ACCC Commissioner Anna Brakey was blunt. While acknowledging that international refined fuel costs are largely outside the control of local retailers, she warned that making false or misleading statements to consumers about the reasons for price increases would breach Australian Consumer Law. She also made clear that the ACCC would not hesitate to take enforcement action if it identified market behaviour or pricing representations that crossed the line.
For independent operators, this is worth paying attention to. The ACCC’s letters went to the majors, but the Australian Consumer Law applies to everyone at the retail level. If you are making claims to customers about why your prices have moved, whether on your price board, on social media, or in conversation, those claims need to be accurate.
The practical reality is that most independents are simply passing through the wholesale cost increases they are facing at the terminal gate. That is entirely legitimate and defensible. Terminal gate prices have moved sharply in response to the Brent crude surge, the disruption to Strait of Hormuz shipping, China’s suspension of refined fuel exports, and the broader tightening of regional supply. Those are real, verifiable cost pressures.
Where operators need to be careful is in overstating the situation or using the crisis as cover for margin expansion that isn’t justified by their actual cost movements. The ACCC has the data. It tracks terminal gate prices, international benchmarks, and retail margins on a rolling basis. If retail prices move significantly faster or further than the underlying wholesale costs warrant, that will show up in the ACCC’s monitoring.
It is also worth noting the timing. The ACCC’s announcement came alongside the release of its December quarter 2025 petrol monitoring report, which found that average gross indicative retail differences (the broad measure of retail margins) across the five largest cities were 17.9 cents per litre in the quarter, 1.5 cents per litre higher than the previous quarter. In other words, retail margins were already attracting scrutiny before the Middle East situation escalated. The ACCC was already watching.

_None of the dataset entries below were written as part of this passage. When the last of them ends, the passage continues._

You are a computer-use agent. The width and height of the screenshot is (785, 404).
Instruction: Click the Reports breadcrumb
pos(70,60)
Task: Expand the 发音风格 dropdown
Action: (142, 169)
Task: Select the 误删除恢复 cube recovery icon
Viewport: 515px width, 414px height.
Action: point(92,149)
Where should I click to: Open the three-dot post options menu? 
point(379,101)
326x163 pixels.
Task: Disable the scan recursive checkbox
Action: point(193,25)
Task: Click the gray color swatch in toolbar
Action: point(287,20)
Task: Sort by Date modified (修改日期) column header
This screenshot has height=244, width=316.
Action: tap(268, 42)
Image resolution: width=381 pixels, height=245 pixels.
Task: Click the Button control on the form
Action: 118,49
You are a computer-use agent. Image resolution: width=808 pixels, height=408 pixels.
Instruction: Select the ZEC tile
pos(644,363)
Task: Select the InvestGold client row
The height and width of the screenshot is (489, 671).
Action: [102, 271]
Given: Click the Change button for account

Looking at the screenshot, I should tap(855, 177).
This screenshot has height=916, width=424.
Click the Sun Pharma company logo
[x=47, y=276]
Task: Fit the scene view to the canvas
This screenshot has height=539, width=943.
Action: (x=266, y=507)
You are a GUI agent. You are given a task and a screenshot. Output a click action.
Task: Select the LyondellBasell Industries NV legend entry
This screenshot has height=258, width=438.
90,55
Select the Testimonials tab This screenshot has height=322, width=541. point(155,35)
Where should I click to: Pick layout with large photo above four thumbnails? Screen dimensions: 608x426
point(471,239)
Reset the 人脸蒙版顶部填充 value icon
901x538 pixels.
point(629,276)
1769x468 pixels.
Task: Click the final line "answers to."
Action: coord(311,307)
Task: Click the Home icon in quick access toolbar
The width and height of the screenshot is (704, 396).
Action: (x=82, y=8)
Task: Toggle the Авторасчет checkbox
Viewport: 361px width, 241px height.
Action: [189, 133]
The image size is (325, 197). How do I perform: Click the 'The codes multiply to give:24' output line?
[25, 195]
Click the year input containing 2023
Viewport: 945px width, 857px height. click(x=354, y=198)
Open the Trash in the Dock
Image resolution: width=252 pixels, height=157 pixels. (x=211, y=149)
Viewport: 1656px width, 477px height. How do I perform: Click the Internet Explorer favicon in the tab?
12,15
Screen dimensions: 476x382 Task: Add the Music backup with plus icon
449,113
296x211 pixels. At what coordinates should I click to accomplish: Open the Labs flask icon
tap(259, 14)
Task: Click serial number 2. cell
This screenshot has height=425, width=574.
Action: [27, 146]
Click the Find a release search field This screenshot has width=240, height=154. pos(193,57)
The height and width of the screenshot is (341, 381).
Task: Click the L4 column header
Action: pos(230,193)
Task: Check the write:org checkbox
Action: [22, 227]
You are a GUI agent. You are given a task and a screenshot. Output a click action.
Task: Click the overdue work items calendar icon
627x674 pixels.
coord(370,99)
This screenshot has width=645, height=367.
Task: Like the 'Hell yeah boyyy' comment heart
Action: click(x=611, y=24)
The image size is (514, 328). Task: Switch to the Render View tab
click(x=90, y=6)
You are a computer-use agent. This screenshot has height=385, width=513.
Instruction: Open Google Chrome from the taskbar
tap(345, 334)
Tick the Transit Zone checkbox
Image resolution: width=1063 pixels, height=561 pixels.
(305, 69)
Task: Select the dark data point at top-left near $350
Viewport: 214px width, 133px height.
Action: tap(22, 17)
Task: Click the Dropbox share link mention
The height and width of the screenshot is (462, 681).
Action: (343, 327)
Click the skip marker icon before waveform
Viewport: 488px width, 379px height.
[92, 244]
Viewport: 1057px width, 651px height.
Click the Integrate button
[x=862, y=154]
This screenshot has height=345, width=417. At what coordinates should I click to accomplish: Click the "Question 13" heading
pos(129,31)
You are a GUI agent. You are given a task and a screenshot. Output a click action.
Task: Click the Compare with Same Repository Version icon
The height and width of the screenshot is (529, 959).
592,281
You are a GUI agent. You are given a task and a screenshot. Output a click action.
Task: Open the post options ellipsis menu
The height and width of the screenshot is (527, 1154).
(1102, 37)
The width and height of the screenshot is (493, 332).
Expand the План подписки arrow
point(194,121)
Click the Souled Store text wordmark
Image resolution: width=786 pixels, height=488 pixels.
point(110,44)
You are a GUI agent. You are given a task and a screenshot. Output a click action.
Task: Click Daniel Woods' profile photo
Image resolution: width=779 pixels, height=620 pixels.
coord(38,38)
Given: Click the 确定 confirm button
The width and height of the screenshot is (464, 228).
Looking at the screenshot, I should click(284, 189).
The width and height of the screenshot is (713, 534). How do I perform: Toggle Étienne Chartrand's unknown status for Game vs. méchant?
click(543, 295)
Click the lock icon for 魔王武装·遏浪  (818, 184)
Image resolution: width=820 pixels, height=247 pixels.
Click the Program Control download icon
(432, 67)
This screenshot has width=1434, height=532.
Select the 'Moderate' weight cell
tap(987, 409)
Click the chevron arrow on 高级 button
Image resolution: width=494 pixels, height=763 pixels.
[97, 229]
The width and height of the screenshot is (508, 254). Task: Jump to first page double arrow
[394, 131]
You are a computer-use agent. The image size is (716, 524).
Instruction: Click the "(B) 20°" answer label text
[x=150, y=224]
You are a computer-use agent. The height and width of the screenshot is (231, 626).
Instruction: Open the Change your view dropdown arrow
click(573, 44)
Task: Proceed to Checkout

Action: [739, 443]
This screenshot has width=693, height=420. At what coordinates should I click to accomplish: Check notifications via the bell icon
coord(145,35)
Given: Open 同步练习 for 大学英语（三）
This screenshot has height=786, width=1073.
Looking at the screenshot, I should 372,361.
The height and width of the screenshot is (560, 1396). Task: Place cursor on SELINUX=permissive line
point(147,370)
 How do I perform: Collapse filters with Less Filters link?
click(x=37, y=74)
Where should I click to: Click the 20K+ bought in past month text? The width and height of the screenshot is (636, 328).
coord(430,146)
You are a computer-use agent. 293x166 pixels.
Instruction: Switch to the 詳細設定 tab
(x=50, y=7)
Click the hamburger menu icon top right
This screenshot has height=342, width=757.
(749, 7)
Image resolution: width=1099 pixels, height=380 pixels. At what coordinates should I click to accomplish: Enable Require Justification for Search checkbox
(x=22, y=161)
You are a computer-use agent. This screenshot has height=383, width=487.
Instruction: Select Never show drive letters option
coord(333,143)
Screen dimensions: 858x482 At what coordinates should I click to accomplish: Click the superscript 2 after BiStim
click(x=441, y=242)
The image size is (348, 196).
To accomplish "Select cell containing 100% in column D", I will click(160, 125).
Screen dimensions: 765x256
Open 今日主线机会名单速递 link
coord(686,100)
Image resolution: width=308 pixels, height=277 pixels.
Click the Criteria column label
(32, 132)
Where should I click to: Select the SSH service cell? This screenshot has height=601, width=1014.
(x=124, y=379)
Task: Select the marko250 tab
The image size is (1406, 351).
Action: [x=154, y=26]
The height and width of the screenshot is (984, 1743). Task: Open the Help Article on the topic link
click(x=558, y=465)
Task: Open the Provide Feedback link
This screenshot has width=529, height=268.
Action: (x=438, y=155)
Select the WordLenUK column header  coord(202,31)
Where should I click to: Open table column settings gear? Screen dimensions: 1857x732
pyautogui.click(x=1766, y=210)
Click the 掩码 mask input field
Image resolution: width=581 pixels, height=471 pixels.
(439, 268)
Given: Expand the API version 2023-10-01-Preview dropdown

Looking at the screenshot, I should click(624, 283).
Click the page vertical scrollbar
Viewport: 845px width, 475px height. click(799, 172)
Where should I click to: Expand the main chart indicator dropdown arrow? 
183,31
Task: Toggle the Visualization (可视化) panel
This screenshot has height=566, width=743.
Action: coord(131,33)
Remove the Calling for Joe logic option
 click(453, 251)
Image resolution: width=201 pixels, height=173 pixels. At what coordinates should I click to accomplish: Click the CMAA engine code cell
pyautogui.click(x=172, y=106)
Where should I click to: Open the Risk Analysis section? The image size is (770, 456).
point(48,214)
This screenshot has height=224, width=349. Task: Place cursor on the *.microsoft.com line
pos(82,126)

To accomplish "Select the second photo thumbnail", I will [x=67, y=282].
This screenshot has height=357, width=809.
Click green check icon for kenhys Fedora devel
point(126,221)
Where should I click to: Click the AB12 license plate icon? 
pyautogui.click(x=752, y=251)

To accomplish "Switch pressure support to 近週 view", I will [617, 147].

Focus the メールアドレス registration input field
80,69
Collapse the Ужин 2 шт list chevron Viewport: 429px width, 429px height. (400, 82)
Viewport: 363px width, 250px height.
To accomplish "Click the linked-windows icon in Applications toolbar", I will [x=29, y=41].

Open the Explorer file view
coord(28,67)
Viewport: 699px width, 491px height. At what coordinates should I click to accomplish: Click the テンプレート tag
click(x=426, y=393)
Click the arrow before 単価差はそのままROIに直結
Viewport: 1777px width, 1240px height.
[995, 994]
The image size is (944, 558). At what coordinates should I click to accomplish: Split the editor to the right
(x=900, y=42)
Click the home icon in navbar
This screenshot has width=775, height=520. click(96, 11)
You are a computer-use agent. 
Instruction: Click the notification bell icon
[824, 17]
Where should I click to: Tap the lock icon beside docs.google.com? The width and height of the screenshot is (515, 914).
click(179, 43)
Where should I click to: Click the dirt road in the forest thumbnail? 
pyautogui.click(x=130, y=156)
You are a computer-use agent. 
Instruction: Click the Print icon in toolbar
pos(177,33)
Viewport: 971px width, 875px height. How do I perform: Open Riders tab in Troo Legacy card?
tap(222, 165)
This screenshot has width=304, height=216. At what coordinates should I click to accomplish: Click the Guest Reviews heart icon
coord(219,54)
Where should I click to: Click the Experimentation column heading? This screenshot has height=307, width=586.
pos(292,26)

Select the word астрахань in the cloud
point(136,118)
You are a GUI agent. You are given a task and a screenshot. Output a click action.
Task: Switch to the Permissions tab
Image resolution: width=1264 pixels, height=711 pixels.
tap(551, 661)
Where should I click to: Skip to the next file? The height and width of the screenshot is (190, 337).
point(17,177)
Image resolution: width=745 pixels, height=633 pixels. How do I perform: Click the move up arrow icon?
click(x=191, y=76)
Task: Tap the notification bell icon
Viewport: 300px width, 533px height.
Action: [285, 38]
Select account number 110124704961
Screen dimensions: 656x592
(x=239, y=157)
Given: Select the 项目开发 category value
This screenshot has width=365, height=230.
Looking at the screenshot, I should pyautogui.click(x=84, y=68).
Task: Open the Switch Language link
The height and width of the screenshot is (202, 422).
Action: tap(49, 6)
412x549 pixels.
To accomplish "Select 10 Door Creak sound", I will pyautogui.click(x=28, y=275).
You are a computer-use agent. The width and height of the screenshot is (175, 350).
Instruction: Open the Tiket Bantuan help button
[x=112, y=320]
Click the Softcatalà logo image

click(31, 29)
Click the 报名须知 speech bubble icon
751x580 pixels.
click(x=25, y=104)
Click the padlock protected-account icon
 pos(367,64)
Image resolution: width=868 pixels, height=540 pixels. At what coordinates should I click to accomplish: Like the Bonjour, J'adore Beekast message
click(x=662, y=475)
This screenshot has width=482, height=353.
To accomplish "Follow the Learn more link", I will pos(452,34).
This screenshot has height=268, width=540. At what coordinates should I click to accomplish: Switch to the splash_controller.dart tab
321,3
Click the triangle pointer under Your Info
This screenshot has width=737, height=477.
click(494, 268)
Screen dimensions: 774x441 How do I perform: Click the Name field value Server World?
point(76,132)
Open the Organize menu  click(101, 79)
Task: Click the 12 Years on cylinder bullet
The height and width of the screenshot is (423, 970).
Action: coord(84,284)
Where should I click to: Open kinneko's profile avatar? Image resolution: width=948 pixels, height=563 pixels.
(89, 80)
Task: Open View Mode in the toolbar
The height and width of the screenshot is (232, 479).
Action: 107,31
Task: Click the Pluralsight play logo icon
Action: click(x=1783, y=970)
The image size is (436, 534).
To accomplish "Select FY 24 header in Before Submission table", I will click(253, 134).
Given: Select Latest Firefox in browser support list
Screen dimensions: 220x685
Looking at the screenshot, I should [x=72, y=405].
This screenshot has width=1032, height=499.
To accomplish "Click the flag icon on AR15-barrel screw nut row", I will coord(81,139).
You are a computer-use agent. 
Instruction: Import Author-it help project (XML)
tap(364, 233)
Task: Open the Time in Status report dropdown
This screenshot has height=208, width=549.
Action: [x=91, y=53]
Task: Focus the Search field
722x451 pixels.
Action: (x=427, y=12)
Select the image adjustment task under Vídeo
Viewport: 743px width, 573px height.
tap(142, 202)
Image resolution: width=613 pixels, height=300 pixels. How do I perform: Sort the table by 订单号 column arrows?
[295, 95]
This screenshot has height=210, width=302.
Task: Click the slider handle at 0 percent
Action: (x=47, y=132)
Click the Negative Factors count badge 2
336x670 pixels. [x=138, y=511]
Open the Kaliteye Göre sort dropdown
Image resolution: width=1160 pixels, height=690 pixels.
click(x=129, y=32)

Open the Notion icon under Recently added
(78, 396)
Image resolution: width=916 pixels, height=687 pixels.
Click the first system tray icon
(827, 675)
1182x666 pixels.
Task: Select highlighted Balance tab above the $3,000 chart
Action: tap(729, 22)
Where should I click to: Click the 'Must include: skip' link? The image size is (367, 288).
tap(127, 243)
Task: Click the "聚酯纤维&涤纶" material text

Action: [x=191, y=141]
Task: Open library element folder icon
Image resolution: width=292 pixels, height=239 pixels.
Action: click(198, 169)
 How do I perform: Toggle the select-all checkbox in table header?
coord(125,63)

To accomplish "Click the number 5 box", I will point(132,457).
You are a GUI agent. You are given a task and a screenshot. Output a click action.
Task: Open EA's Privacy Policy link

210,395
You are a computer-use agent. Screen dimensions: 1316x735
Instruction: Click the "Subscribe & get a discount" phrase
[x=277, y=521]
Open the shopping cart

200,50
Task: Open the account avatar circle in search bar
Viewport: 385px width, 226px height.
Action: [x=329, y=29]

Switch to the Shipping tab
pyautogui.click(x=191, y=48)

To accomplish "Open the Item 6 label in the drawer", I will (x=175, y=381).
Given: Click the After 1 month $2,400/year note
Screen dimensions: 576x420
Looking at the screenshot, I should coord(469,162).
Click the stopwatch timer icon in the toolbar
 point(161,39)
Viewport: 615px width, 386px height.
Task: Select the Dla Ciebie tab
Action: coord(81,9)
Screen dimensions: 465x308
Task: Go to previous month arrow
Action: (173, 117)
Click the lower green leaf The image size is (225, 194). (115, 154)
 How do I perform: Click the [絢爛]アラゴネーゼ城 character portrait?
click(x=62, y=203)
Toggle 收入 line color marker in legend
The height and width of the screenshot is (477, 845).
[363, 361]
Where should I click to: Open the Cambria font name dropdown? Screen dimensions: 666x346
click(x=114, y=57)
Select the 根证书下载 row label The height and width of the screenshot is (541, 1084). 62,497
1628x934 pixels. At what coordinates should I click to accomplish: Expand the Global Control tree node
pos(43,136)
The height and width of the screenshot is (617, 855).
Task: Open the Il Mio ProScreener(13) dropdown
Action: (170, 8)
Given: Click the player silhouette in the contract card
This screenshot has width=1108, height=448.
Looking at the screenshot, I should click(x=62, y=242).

The Mobil Oil penalty is also relevant context. In February 2026, the Federal Court ordered Mobil Oil Australia to pay $16 million in penalties for making false or misleading representations about the fuel sold at nine petrol stations in north and central Queensland. That case was about fuel quality misrepresentation, not pricing, but it demonstrates the ACCC’s willingness to pursue enforcement action against fuel retailers and the scale of penalties that can result.
So what should you actually do? Keep it simple. Your pricing should reflect your actual costs. If a customer asks why prices have gone up, point to the global situation and the wholesale cost increases that have flowed through. Do not make specific claims you cannot back up. Do not suggest supply is about to run out if you do not have evidence of that. And if you are advertising fuel prices, make sure your signage reflects what customers will actually pay at the bowser.
The ACCC has extended its petrol monitoring arrangements for a further five years from 1 January 2026, following a new Ministerial Direction issued in December 2025. That means this level of scrutiny is not going away. For independent operators who are doing the right thing, pricing honestly and passing through genuine cost movements, there is nothing to worry about. But the ACCC’s message is clear: they are watching.